Material to process -
***

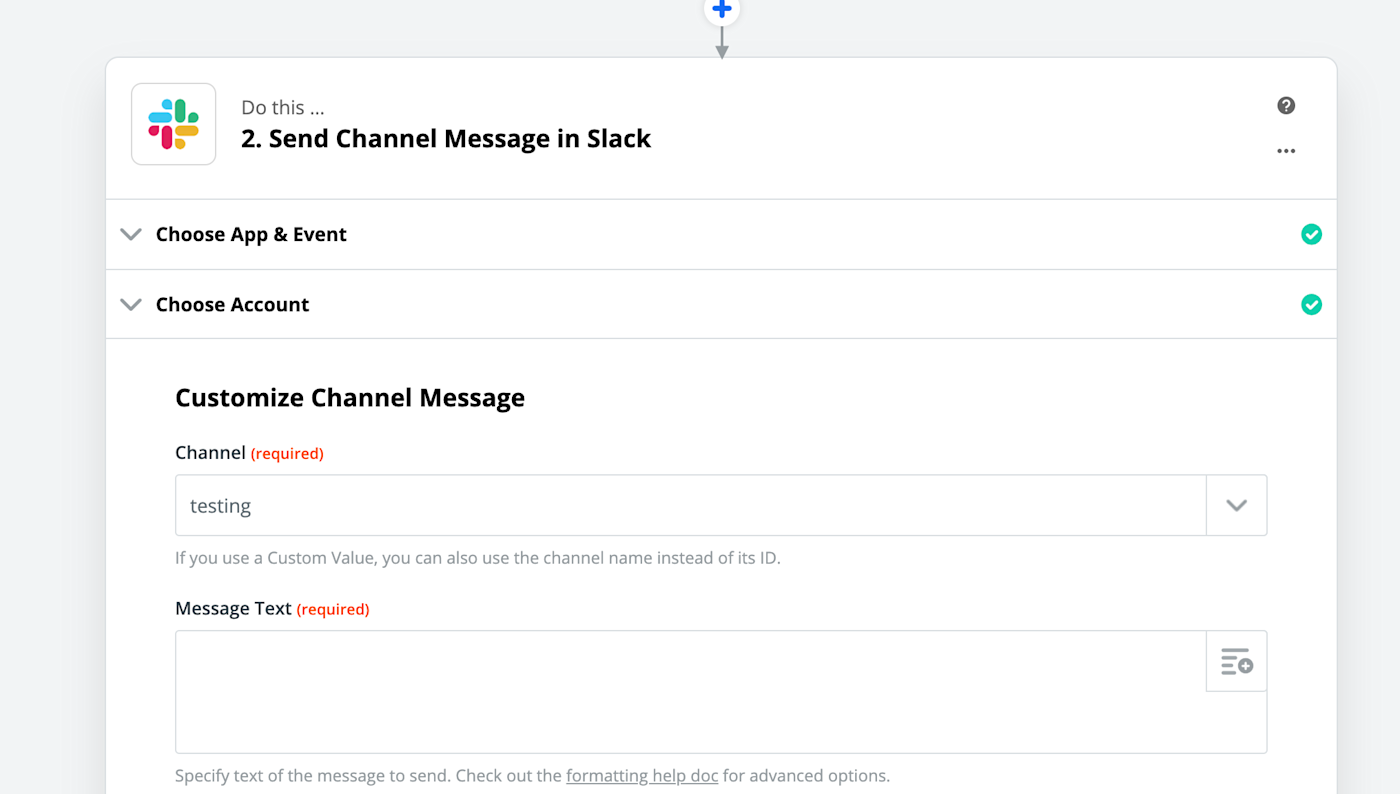This screenshot has width=1400, height=794.
Task: Click inside the Message Text box
Action: coord(690,692)
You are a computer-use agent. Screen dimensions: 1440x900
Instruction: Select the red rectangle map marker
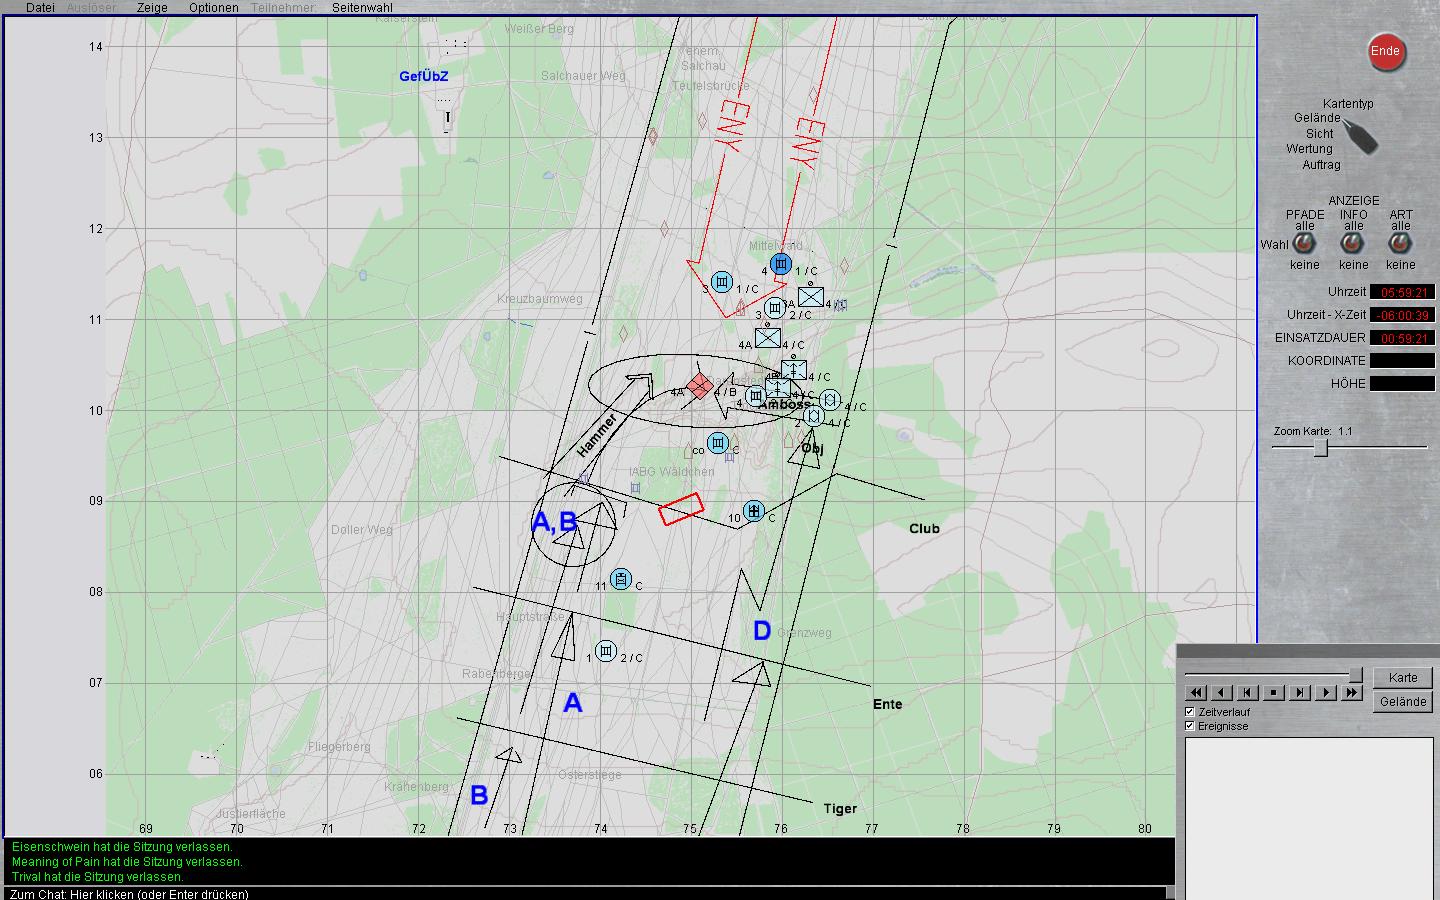[x=681, y=509]
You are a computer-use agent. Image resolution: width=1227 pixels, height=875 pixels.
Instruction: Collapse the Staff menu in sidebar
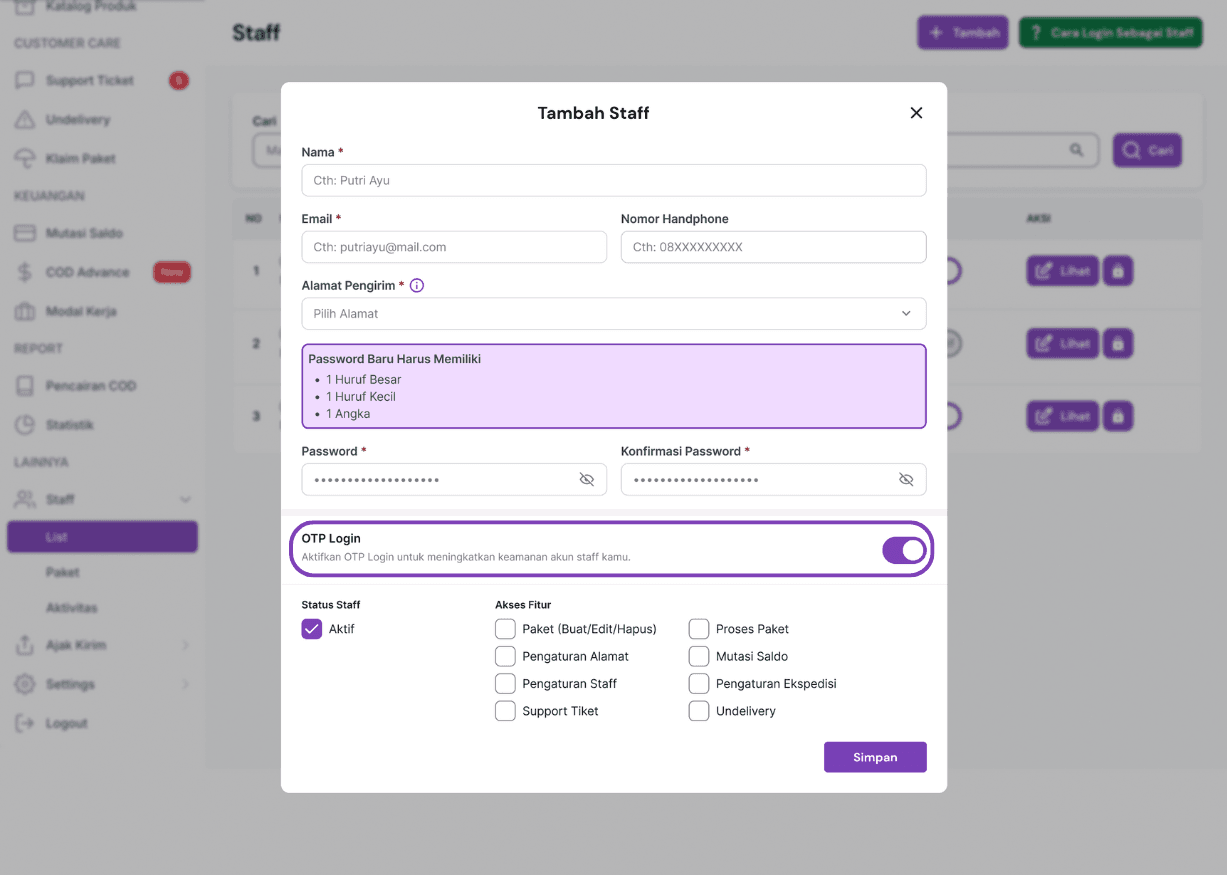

***

Directive -
Output the material from the line containing "You are a computer-use agent. Image" through the end of the material without changing it, and leave the pictures out.

Worked solution -
You are a computer-use agent. Image resolution: width=1227 pixels, height=875 pixels.
Instruction: Collapse the Staff menu in sidebar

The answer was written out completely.